Real Estate

Americans have more than $32 trillion in home equity — a record high. Here’s what to know before you tap it

Thanks to the run up in housing prices, homeowners now have more than $32 trillion in home equity as of the first quarter of 2024, according to the St. Louis Federal Reserve — an all-time high.

“It’s one of the very few things we can say about today’s housing market that is, more or less, positive,” said Jacob Channel, senior economic analyst at LendingTree.

While the average borrower sits on roughly $214,000 in equity that can be tapped, 60% of homeowners have at least $100,000, the Intercontinental Exchange’s Mortgage Monitor also found. Tappable equity is the amount most lenders will allow you to take out while still leaving 20% in the home as a cushion.

Rising home prices have “continued to build the fortunes of existing homeowners, pushing tappable equity to its highest level ever,” said Andy Walden, vice president of research and analysis at the Intercontinental Exchange.
++++++
TO DO ▸
1. Translate this sentence from the home equity article into Spanish: "Tappable equity is the amount most lenders will allow you to take out while still leaving 20% in the home as a cushion."
2. Reproduce word for word the part of the home equity article that opens with the words containing "Thanks to the" and closes with "the Intercontinental Exchange.".
3. Carry on the home equity article, starting right after its final sentence.

INFORMATION SHOWN ▸
++++++
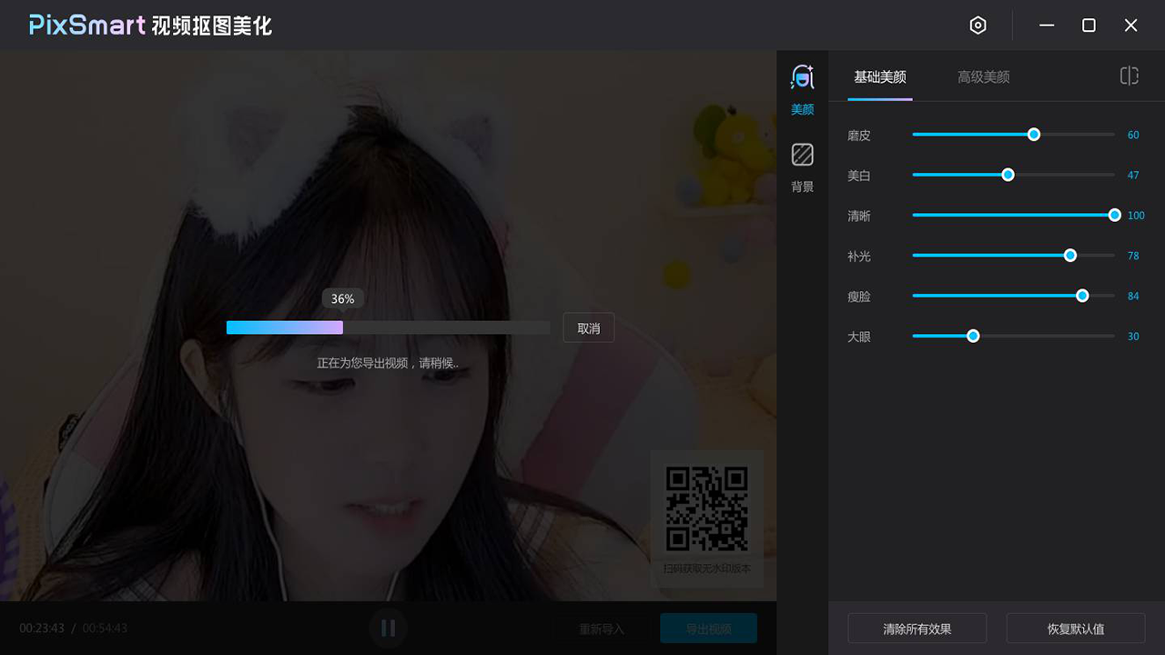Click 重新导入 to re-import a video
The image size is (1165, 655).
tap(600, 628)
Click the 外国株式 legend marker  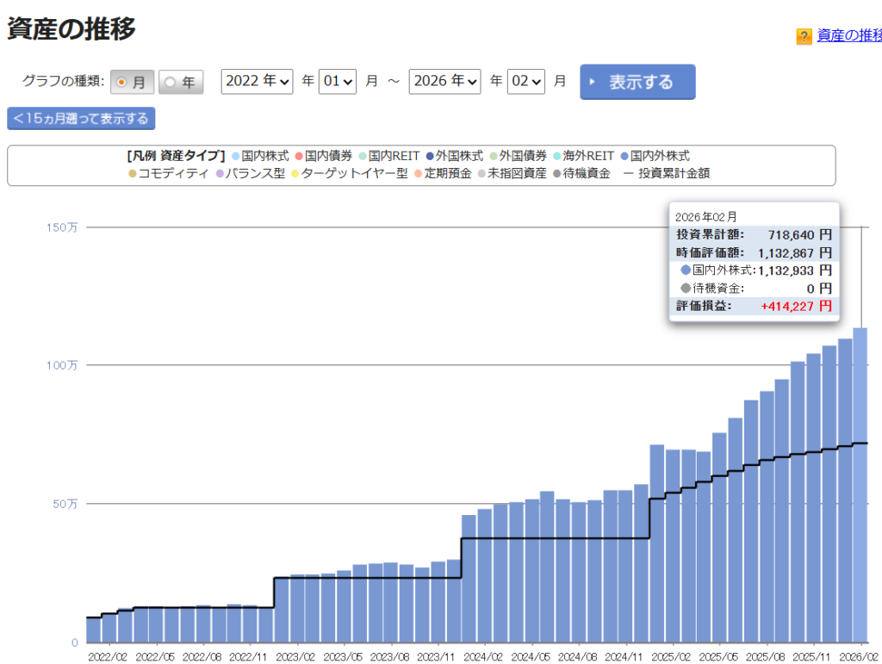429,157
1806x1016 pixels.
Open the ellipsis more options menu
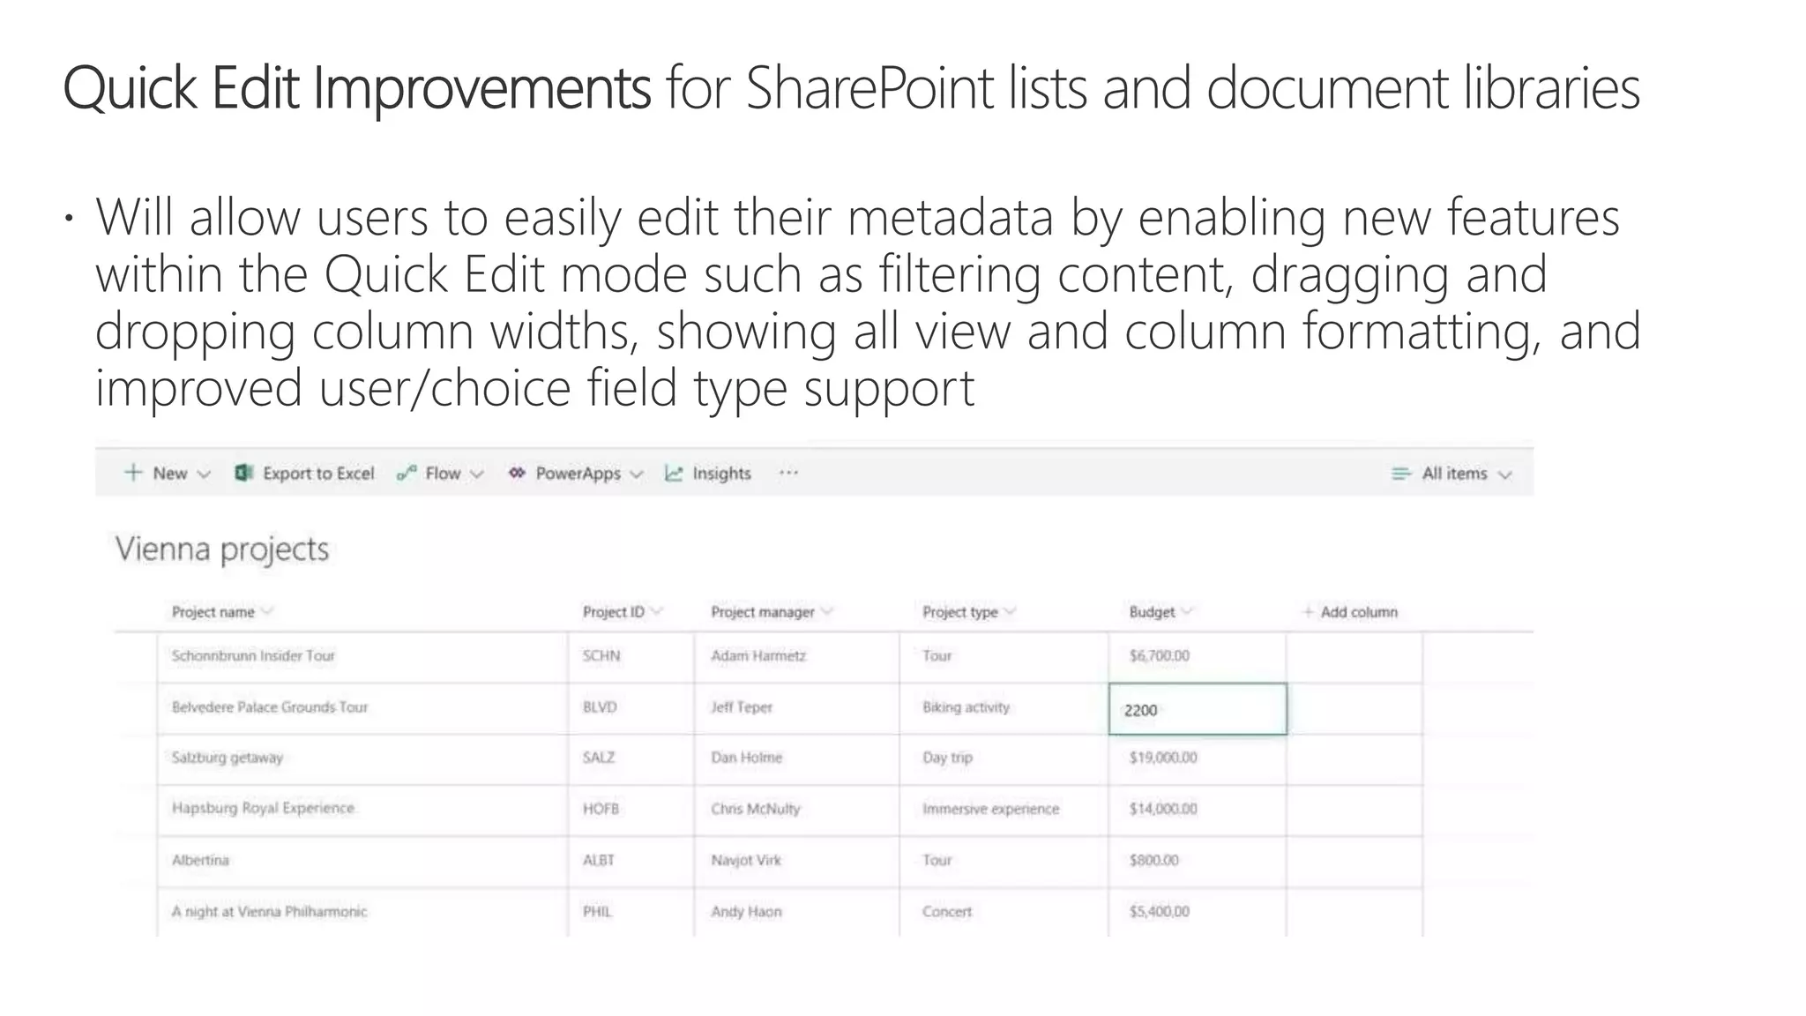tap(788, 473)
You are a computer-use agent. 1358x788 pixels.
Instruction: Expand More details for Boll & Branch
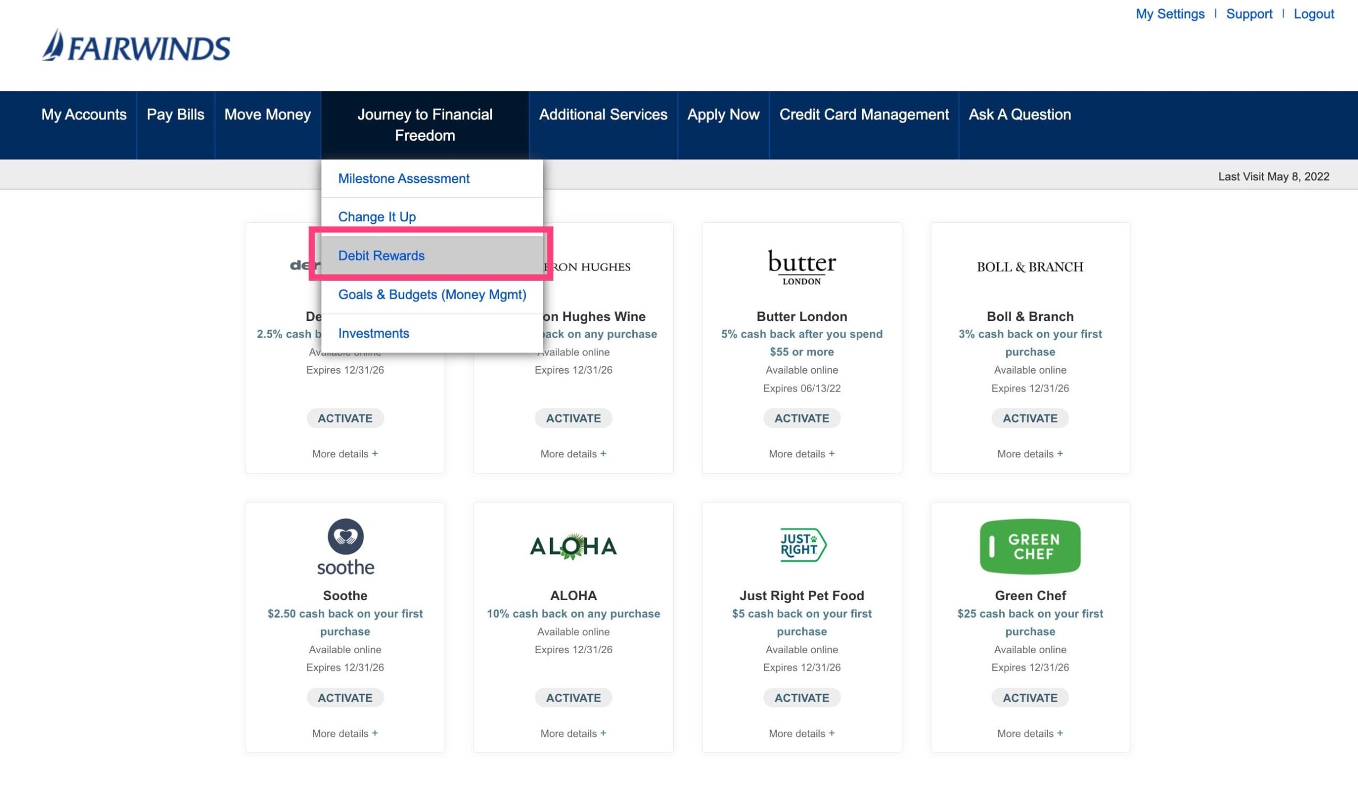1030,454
++++++
ANSWERS BY TASK ▸
1. El capital aprovechable es la cantidad que la mayoría de los prestamistas le permitirán retirar, dejando aun así un 20 % en la vivienda como colchón.

2.
Thanks to the run up in housing prices, homeowners now have more than $32 trillion in home equity as of the first quarter of 2024, according to the St. Louis Federal Reserve — an all-time high.

“It’s one of the very few things we can say about today’s housing market that is, more or less, positive,” said Jacob Channel, senior economic analyst at LendingTree.

While the average borrower sits on roughly $214,000 in equity that can be tapped, 60% of homeowners have at least $100,000, the Intercontinental Exchange’s Mortgage Monitor also found. Tappable equity is the amount most lenders will allow you to take out while still leaving 20% in the home as a cushion.

Rising home prices have “continued to build the fortunes of existing homeowners, pushing tappable equity to its highest level ever,” said Andy Walden, vice president of research and analysis at the Intercontinental Exchange.

3.
How to tap your home for cash

Although homeowners are sitting on a record amount of housing wealth, the cost of borrowing against your home is also near the highest it’s been in recent years largely due to a series of rate hikes by the Federal Reserve, according to Greg McBride, chief financial analyst at Bankrate.com.

High interest rates makes access to home equity more challenging.

“There’s a long-held sense that it’s a cheap source of funds, but that paradigm has changed,” McBride said.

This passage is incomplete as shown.